Exercise aim:
The records need to be set down again exactly as they appear.

Data for the task:

.....

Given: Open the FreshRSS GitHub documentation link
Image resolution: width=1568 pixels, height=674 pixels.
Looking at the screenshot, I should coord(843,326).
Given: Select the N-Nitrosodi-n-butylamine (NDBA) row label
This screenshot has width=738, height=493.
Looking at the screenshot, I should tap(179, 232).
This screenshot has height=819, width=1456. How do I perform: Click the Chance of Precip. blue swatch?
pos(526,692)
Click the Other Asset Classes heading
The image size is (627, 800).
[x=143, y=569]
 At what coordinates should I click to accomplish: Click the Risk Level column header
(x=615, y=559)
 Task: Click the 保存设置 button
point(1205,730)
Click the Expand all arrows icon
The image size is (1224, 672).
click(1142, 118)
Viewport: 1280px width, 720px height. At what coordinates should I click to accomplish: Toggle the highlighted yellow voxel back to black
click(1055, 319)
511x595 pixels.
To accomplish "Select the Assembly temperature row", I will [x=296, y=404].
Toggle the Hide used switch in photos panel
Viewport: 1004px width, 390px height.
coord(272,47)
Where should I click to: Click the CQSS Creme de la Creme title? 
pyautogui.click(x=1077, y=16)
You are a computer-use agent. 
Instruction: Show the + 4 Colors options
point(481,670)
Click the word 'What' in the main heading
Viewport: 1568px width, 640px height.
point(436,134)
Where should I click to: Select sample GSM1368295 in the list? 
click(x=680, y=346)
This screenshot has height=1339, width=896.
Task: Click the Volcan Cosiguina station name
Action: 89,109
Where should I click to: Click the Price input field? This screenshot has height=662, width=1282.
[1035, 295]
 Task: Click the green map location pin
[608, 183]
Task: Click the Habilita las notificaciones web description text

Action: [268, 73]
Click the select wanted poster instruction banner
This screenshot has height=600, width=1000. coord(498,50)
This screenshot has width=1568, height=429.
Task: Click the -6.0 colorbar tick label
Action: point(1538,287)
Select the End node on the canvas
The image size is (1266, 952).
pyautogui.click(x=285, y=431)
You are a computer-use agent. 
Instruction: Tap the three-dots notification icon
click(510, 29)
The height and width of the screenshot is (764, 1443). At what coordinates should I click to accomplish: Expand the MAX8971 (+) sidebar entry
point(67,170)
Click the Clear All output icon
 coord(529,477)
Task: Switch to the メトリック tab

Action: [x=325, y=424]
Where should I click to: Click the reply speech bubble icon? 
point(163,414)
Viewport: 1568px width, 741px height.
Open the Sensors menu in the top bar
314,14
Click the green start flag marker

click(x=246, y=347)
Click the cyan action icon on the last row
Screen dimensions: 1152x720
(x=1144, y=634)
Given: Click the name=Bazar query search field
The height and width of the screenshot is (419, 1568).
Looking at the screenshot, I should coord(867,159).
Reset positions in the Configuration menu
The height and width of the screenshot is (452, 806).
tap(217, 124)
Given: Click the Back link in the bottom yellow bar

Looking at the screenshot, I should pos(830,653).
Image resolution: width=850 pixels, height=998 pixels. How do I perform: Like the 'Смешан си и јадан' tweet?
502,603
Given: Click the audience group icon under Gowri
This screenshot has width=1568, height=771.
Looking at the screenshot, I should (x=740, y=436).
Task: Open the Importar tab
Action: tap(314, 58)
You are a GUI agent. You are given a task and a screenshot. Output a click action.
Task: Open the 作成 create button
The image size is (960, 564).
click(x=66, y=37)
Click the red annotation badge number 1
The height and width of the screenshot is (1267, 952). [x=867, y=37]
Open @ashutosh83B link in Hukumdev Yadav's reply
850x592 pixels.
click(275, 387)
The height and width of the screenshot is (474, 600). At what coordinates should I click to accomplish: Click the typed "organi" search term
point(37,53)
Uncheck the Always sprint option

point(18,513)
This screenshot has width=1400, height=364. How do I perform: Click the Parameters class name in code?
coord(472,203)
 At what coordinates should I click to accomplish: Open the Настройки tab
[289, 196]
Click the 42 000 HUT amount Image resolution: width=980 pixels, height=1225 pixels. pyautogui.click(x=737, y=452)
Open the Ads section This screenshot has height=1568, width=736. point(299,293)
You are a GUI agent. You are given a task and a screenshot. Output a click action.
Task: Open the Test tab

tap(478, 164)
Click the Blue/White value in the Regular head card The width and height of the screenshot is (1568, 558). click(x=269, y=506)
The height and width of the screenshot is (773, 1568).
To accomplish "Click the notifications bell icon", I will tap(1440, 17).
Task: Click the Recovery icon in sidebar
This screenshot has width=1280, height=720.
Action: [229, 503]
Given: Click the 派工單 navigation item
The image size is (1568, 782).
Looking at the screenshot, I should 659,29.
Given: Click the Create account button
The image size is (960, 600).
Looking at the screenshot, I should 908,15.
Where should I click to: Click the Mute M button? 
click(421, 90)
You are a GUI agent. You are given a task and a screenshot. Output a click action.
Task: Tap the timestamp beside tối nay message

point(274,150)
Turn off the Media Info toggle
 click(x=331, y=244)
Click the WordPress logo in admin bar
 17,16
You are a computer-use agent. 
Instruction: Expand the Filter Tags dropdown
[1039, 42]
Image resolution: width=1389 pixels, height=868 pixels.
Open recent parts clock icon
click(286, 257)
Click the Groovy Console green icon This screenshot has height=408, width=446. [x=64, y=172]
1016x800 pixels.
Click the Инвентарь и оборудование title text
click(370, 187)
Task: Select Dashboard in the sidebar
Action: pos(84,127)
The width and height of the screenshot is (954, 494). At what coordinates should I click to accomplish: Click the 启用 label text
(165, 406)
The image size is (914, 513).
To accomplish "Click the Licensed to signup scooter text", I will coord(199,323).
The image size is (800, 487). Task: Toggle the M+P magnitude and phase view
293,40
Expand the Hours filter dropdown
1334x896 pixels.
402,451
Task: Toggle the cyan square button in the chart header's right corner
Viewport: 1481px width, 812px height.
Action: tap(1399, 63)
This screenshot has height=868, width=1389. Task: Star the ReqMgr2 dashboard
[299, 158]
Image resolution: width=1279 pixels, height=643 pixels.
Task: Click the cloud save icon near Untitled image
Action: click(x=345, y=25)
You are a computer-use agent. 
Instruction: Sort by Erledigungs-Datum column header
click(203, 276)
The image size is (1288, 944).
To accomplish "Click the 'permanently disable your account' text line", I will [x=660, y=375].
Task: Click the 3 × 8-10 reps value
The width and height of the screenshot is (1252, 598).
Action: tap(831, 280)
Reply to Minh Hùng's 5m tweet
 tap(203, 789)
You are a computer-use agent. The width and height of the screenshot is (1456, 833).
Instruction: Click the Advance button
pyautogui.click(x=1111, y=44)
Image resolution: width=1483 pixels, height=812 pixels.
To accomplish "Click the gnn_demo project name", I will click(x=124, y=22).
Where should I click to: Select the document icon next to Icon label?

.....

Response:
Given: Open the FreshRSS GitHub documentation link
Image resolution: width=1568 pixels, height=674 pixels.
Looking at the screenshot, I should coord(843,326).
Given: Select the N-Nitrosodi-n-butylamine (NDBA) row label
This screenshot has width=738, height=493.
Looking at the screenshot, I should tap(179, 232).
This screenshot has height=819, width=1456. How do I perform: Click the Chance of Precip. blue swatch?
pos(526,692)
Click the Other Asset Classes heading
The image size is (627, 800).
[x=143, y=569]
 At what coordinates should I click to accomplish: Click the Risk Level column header
(x=615, y=559)
 Task: Click the 保存设置 button
point(1205,730)
Click the Expand all arrows icon
The image size is (1224, 672).
click(1142, 118)
Viewport: 1280px width, 720px height. At what coordinates should I click to accomplish: Toggle the highlighted yellow voxel back to black
click(1055, 319)
511x595 pixels.
To accomplish "Select the Assembly temperature row", I will [x=296, y=404].
Toggle the Hide used switch in photos panel
Viewport: 1004px width, 390px height.
coord(272,47)
Where should I click to: Click the CQSS Creme de la Creme title? 
pyautogui.click(x=1077, y=16)
You are a computer-use agent. 
Instruction: Show the + 4 Colors options
point(481,670)
Click the word 'What' in the main heading
Viewport: 1568px width, 640px height.
point(436,134)
Where should I click to: Select sample GSM1368295 in the list? 
click(x=680, y=346)
This screenshot has height=1339, width=896.
Task: Click the Volcan Cosiguina station name
Action: 89,109
Where should I click to: Click the Price input field? This screenshot has height=662, width=1282.
[1035, 295]
 Task: Click the green map location pin
[608, 183]
Task: Click the Habilita las notificaciones web description text

Action: [268, 73]
Click the select wanted poster instruction banner
This screenshot has height=600, width=1000. coord(498,50)
This screenshot has width=1568, height=429.
Task: Click the -6.0 colorbar tick label
Action: point(1538,287)
Select the End node on the canvas
The image size is (1266, 952).
pyautogui.click(x=285, y=431)
You are a computer-use agent. 
Instruction: Tap the three-dots notification icon
click(510, 29)
The height and width of the screenshot is (764, 1443). At what coordinates should I click to accomplish: Expand the MAX8971 (+) sidebar entry
point(67,170)
Click the Clear All output icon
 coord(529,477)
Task: Switch to the メトリック tab

Action: [x=325, y=424]
Where should I click to: Click the reply speech bubble icon? 
point(163,414)
Viewport: 1568px width, 741px height.
Open the Sensors menu in the top bar
314,14
Click the green start flag marker

click(x=246, y=347)
Click the cyan action icon on the last row
Screen dimensions: 1152x720
(x=1144, y=634)
Given: Click the name=Bazar query search field
The height and width of the screenshot is (419, 1568).
Looking at the screenshot, I should coord(867,159).
Reset positions in the Configuration menu
The height and width of the screenshot is (452, 806).
tap(217, 124)
Given: Click the Back link in the bottom yellow bar

Looking at the screenshot, I should pos(830,653).
Image resolution: width=850 pixels, height=998 pixels. How do I perform: Like the 'Смешан си и јадан' tweet?
502,603
Given: Click the audience group icon under Gowri
This screenshot has width=1568, height=771.
Looking at the screenshot, I should (x=740, y=436).
Task: Open the Importar tab
Action: tap(314, 58)
You are a GUI agent. You are given a task and a screenshot. Output a click action.
Task: Open the 作成 create button
The image size is (960, 564).
click(x=66, y=37)
Click the red annotation badge number 1
The height and width of the screenshot is (1267, 952). [x=867, y=37]
Open @ashutosh83B link in Hukumdev Yadav's reply
850x592 pixels.
click(275, 387)
The height and width of the screenshot is (474, 600). At what coordinates should I click to accomplish: Click the typed "organi" search term
point(37,53)
Uncheck the Always sprint option

point(18,513)
This screenshot has width=1400, height=364. How do I perform: Click the Parameters class name in code?
coord(472,203)
 At what coordinates should I click to accomplish: Open the Настройки tab
[289, 196]
Click the 42 000 HUT amount Image resolution: width=980 pixels, height=1225 pixels. pyautogui.click(x=737, y=452)
Open the Ads section This screenshot has height=1568, width=736. point(299,293)
You are a GUI agent. You are given a task and a screenshot. Output a click action.
Task: Open the Test tab

tap(478, 164)
Click the Blue/White value in the Regular head card The width and height of the screenshot is (1568, 558). click(x=269, y=506)
The height and width of the screenshot is (773, 1568).
To accomplish "Click the notifications bell icon", I will tap(1440, 17).
Task: Click the Recovery icon in sidebar
This screenshot has width=1280, height=720.
Action: [229, 503]
Given: Click the 派工單 navigation item
The image size is (1568, 782).
Looking at the screenshot, I should 659,29.
Given: Click the Create account button
The image size is (960, 600).
Looking at the screenshot, I should 908,15.
Where should I click to: Click the Mute M button? 
click(421, 90)
You are a GUI agent. You are given a task and a screenshot. Output a click action.
Task: Tap the timestamp beside tối nay message

point(274,150)
Turn off the Media Info toggle
 click(x=331, y=244)
Click the WordPress logo in admin bar
 17,16
You are a computer-use agent. 
Instruction: Expand the Filter Tags dropdown
[1039, 42]
Image resolution: width=1389 pixels, height=868 pixels.
Open recent parts clock icon
click(286, 257)
Click the Groovy Console green icon This screenshot has height=408, width=446. [x=64, y=172]
1016x800 pixels.
Click the Инвентарь и оборудование title text
click(370, 187)
Task: Select Dashboard in the sidebar
Action: pos(84,127)
The width and height of the screenshot is (954, 494). At what coordinates should I click to accomplish: Click the 启用 label text
(165, 406)
The image size is (914, 513).
To accomplish "Click the Licensed to signup scooter text", I will coord(199,323).
The image size is (800, 487). Task: Toggle the M+P magnitude and phase view
293,40
Expand the Hours filter dropdown
1334x896 pixels.
402,451
Task: Toggle the cyan square button in the chart header's right corner
Viewport: 1481px width, 812px height.
Action: tap(1399, 63)
This screenshot has height=868, width=1389. Task: Star the ReqMgr2 dashboard
[299, 158]
Image resolution: width=1279 pixels, height=643 pixels.
Task: Click the cloud save icon near Untitled image
Action: click(x=345, y=25)
You are a computer-use agent. 
Instruction: Sort by Erledigungs-Datum column header
click(203, 276)
The image size is (1288, 944).
To accomplish "Click the 'permanently disable your account' text line", I will [x=660, y=375].
Task: Click the 3 × 8-10 reps value
The width and height of the screenshot is (1252, 598).
Action: tap(831, 280)
Reply to Minh Hùng's 5m tweet
 tap(203, 789)
You are a computer-use agent. The width and height of the screenshot is (1456, 833).
Instruction: Click the Advance button
pyautogui.click(x=1111, y=44)
Image resolution: width=1483 pixels, height=812 pixels.
To accomplish "Click the gnn_demo project name", I will click(x=124, y=22).
Where should I click to: Select the document icon next to Icon label?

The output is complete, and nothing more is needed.